Word and item position data
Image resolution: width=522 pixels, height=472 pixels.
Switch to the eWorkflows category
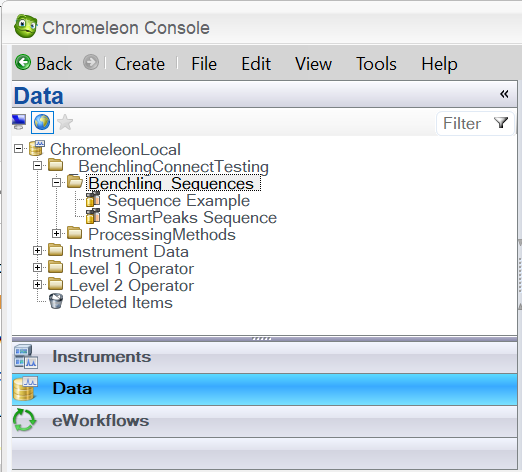(265, 421)
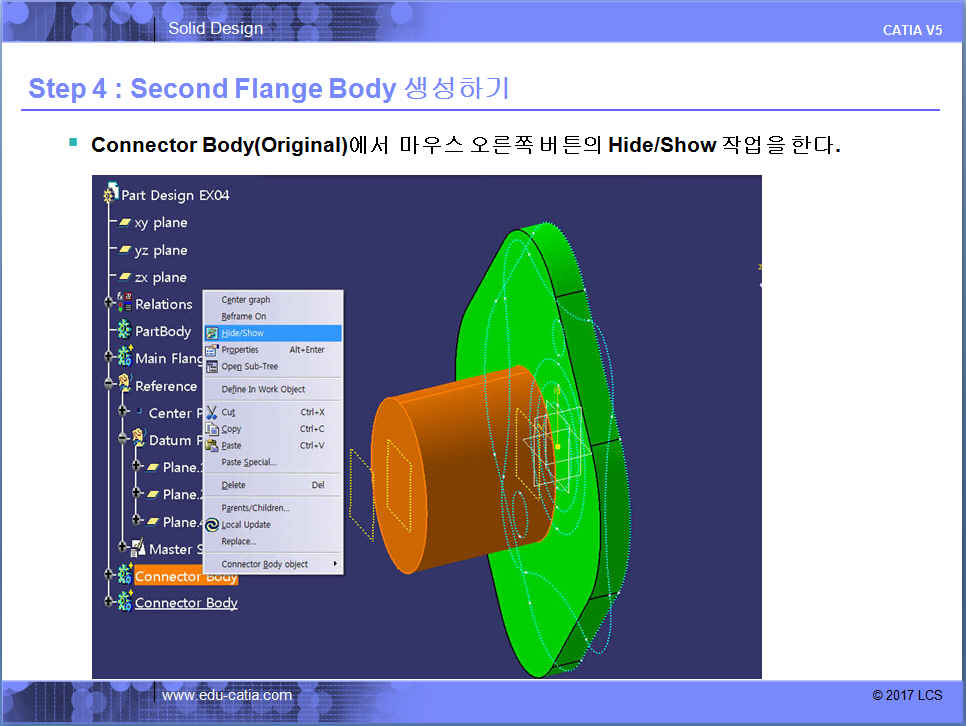Click the Paste clipboard icon
This screenshot has height=726, width=966.
pos(212,446)
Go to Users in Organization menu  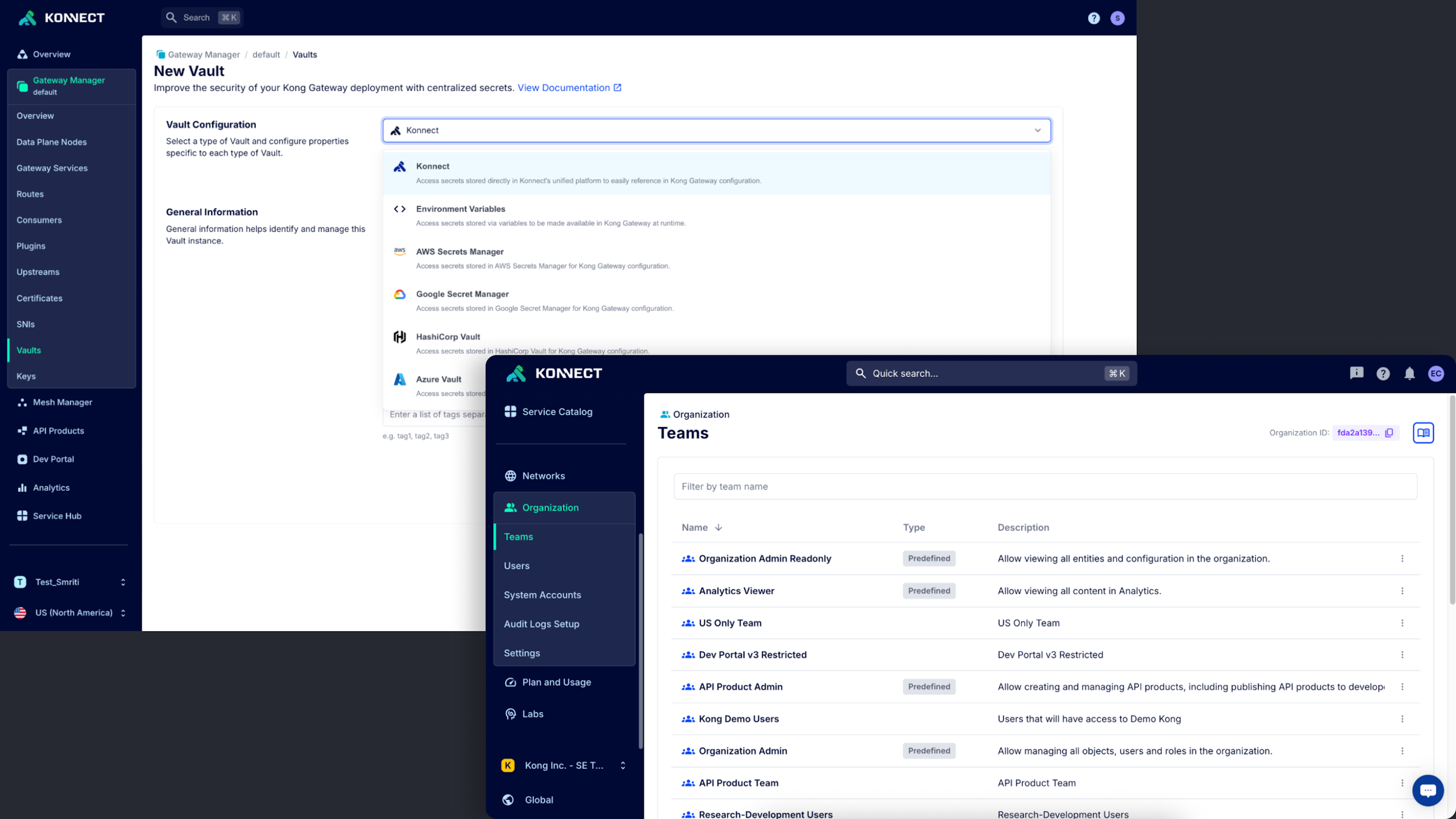[x=516, y=565]

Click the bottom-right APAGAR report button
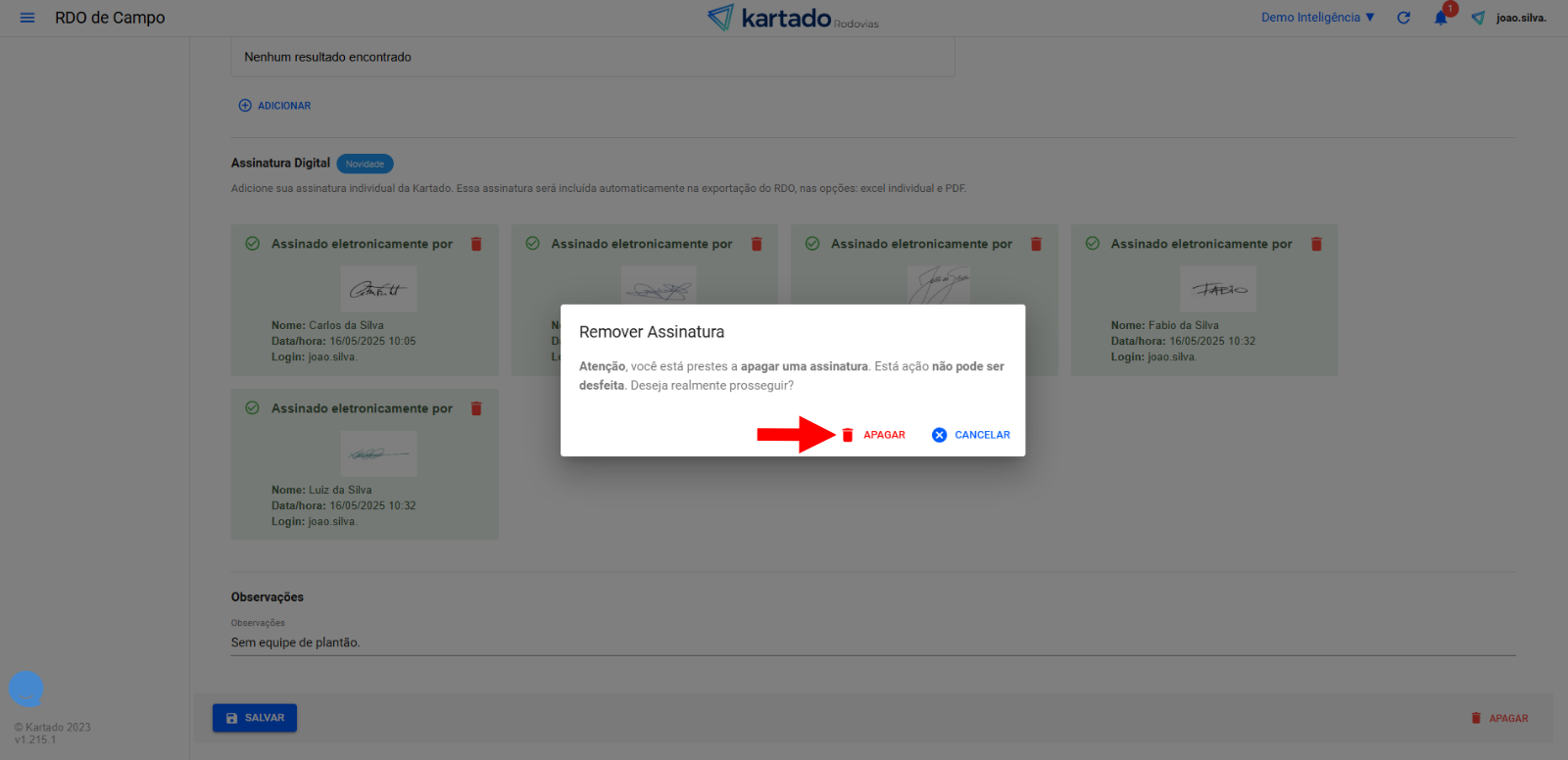tap(1499, 718)
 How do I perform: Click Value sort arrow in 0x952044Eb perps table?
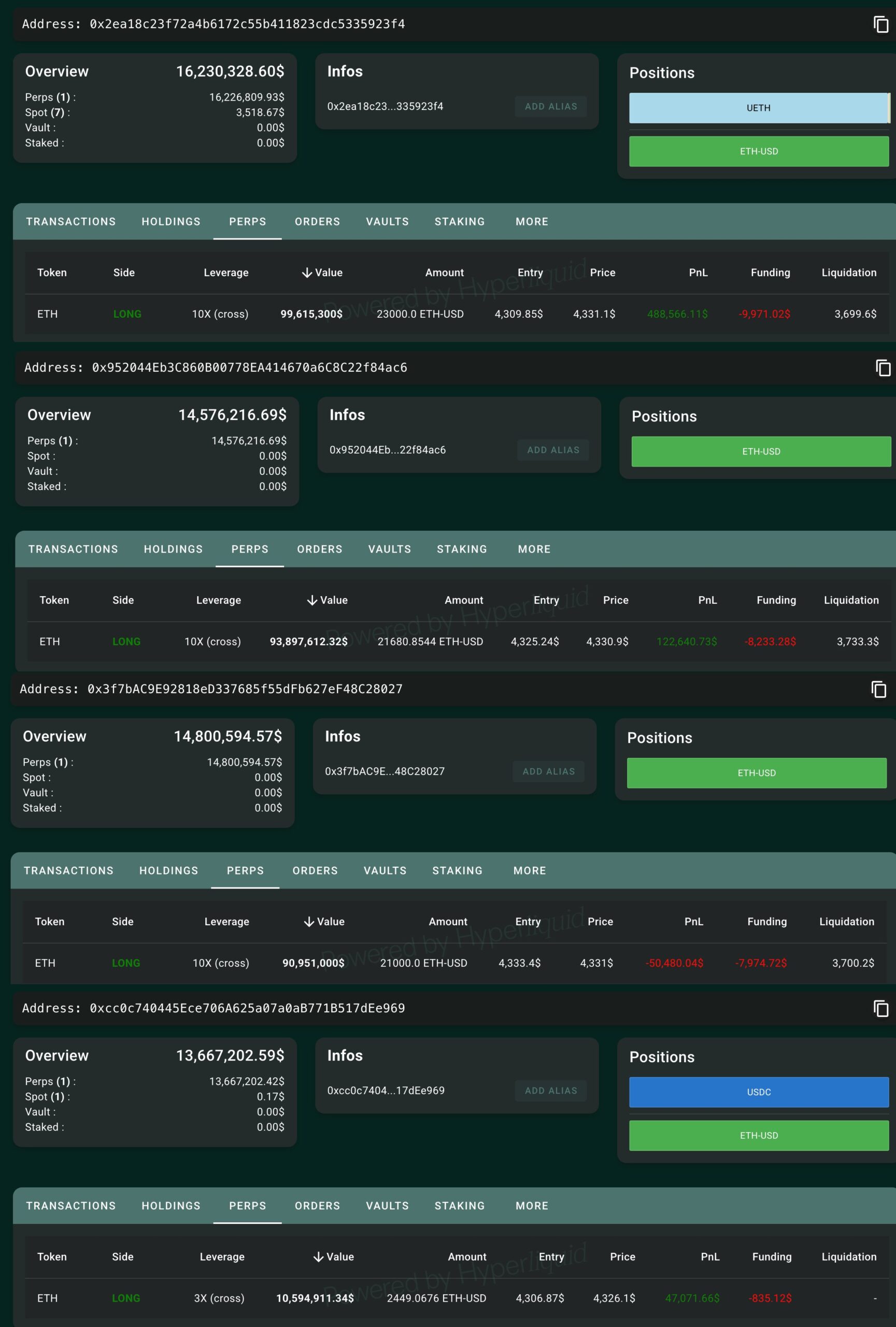coord(312,600)
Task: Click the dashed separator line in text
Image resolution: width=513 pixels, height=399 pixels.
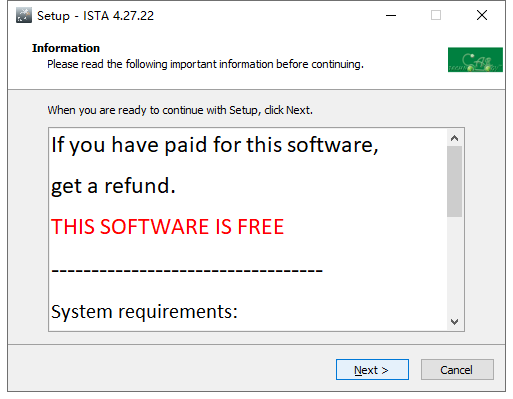Action: pyautogui.click(x=187, y=270)
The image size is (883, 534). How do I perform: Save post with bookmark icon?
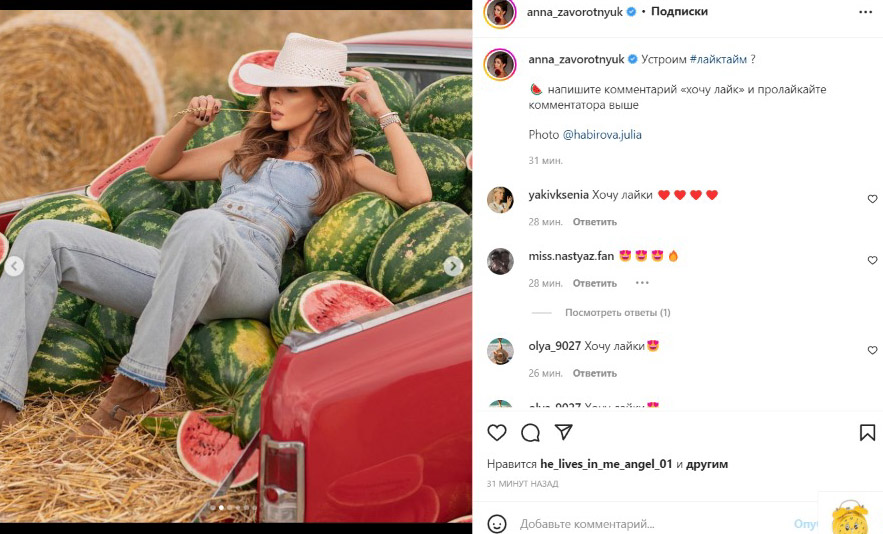click(x=867, y=433)
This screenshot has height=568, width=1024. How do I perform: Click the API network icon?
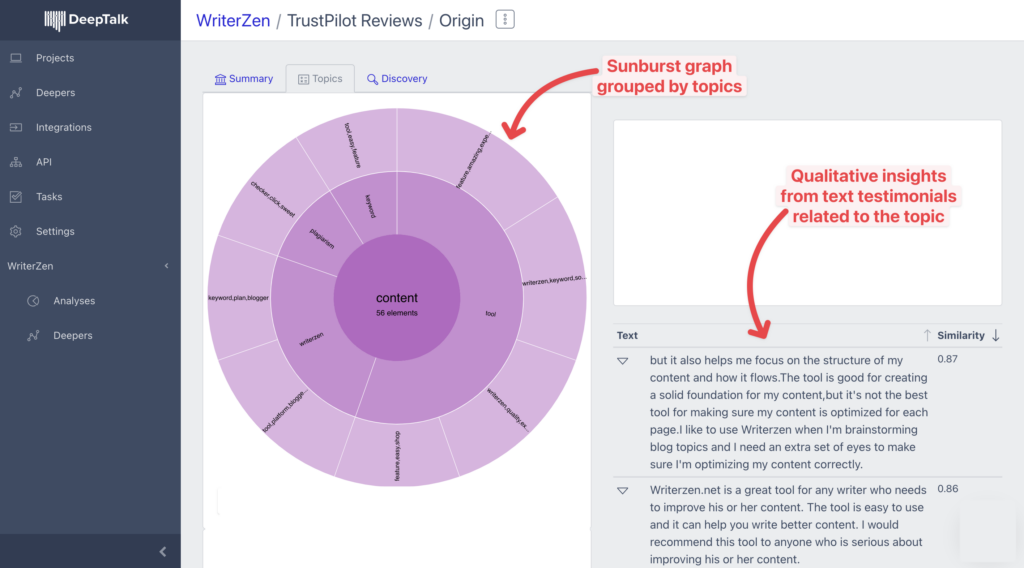pyautogui.click(x=16, y=162)
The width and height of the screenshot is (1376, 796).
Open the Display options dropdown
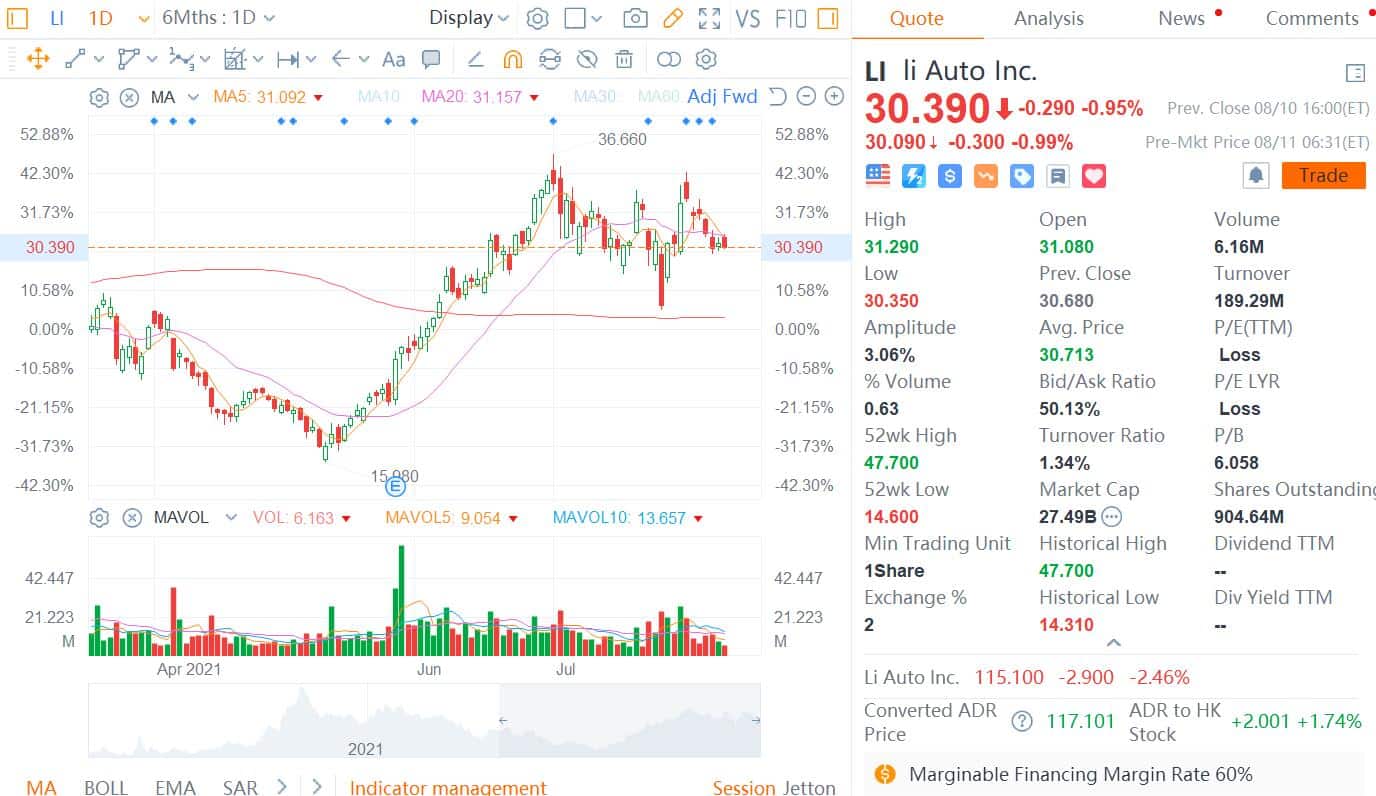pos(467,17)
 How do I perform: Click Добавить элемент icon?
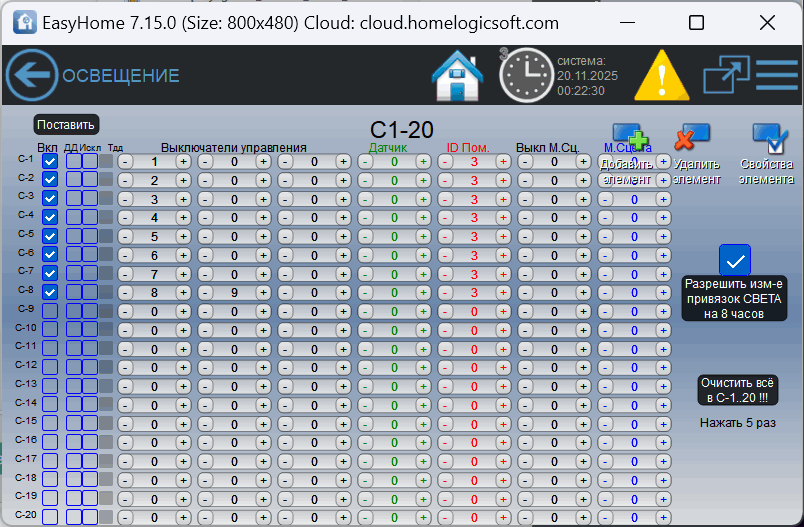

Exercise prompt: Please duplicate the lines of the data above verbatim, starting at the line that contains "How do I perform: Click Value" and ending at the line that contains "Action: pyautogui.click(x=187, y=270)", with both of those lines included. Leave the pictures out of your answer.

Problem solution:
 How do I perform: Click Value sort arrow in 0x952044Eb perps table?
coord(312,600)
Task: Click the dashed separator line in text
Image resolution: width=513 pixels, height=399 pixels.
Action: pyautogui.click(x=187, y=270)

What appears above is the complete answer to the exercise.